# Rice hulls sources or substitutes



## mofox1 (28/8/14)

Anyone know of a HBS or pet/farm supply store in E/SE melb that sells rice hulls (if pet/farm store then pesticide free!)? I know G&G have them, but I'd have to get them posted (reserved as a last resort).

As for substitutes - I've got a stack of pea straw for the strawberries at home. Would that work if it was chopped/blended up (and rinsed)?

There was mention of wheat bran (as in cereal) from a UK forum, but I'm willing to bet this might just be a silly pommy idea.


----------



## JDW81 (28/8/14)

What are you planning on brewing? Can you get away without them?

JD


----------



## mofox1 (28/8/14)

JDW81 said:


> What are you planning on brewing? Can you get away without them?
> 
> JD


Yes - but I'm guessing it make brew day/night a bit easier, and more importantly, quicker.

I did a 70% wheat on the weekend, and it worked, but was slow. I did manage to improve it by underletting the mash when filling up for each subsequent batch (thus flushing the flour/dough/whatever out of my stainless braid), otherwise I'm sure it would have been a very very long night.

My next one will be a Rye/Wheat APA... planning on using around 30% rye, 20% wheat. Fairly sure I want some hulls for this one!

I've managed to get hold of Suburban Chooks in Keysborough, but they don't have any in stock just yet (coming soon). Yet to see if I can locate any other supply stores in my area.


----------



## pat_00 (28/8/14)

brewer's den in Boronia has em


----------



## mofox1 (28/8/14)

'effin hell. Really?

Okay - that's embarrassing then. It's just around the corner to me, mostly gave up going there when I started buying ingredients in bulk. Or even not in bulk, there were just much better deals to be found.

Yep, just called. He's got them in stock.

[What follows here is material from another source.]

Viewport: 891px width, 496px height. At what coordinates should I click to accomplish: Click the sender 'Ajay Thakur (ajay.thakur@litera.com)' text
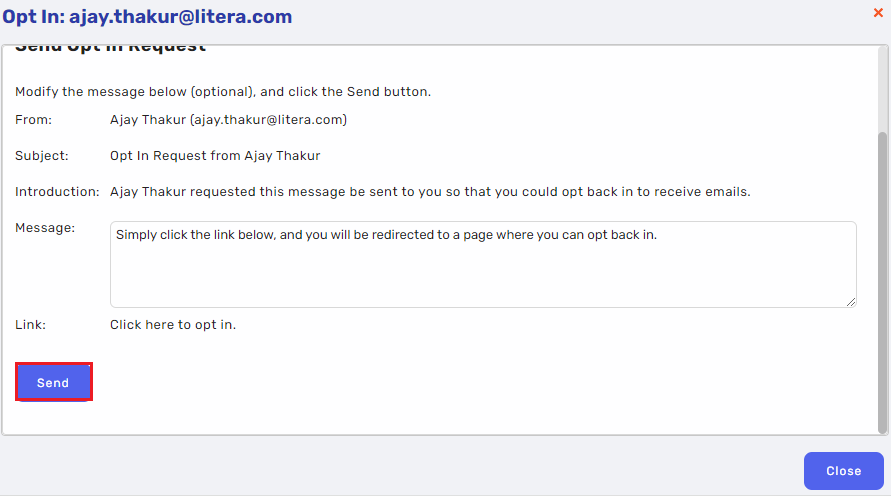click(228, 119)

Derp. I was kind of hoping I'd have to try the pea straw...


----------



## Online Brewing Supplies (28/8/14)

mofox1 said:


> Derp. I was kind of hoping I'd have to try the pea straw...


Or stainless scrubbies !


----------



## mofox1 (28/8/14)

Online Brewing Supplies said:


> Or stainless scrubbies !


I get how they might help reduce trub intake from the kettle, but how would you use them in a mash tun?


----------



## Online Brewing Supplies (28/8/14)

I haven't tried them but you mix them with the mash and it apparently stops the compaction.
You can buy them in bulk packs from the reject shop etc for $2 a pack.
Nev


----------



## wide eyed and legless (13/4/18)

I no longer use rice hulls, being heavily into hydroponics I was warned about using rice hulls as a growing medium because of the high level of insecticides, as well as arsenic. I don't know how it would go giving them a boil before using them, maybe someone could advise, but the rice hulls we get have not been cleansed, though I believe they are supposed to be sterilised for chicken litter.


----------



## wynnum1 (14/4/18)

Arsenic leaves the rice for the water when cooking and pre soaking also helps could try soaking and sparging the rice hulls just boiling if not using lots of water is not going to be effective.


----------



## wide eyed and legless (14/4/18)

I will be giving the rice hulls away altogether, its bad enough making a group 1 carcinogen without adding more to the list and getting a double whammy.


----------



## wynnum1 (14/4/18)

Drinking water has Arsenic do not think you can avoid and the quantity of rice hulls is so small .


----------



## wide eyed and legless (14/4/18)

Probably right, otherwise we wouldn't eat and drink all the best things.


----------



## MHB (14/4/18)

Rice hulls are pretty ridiculous to stock, people buy very little, and it only comes in bulka-bags about 7 lifetimes stock of most HBS.
Another good option is Malted Oats, if they are crushed properly (about 0.1mm) they give you a hell of a good filter bed.
You do need to crush them very fine anyway, they are so thin that you wont get much extract if you don't.
Mark


----------



## TwoCrows (14/4/18)

Rice hulls @ keg king, 1 kg bags $3.50 per bag from memory...


----------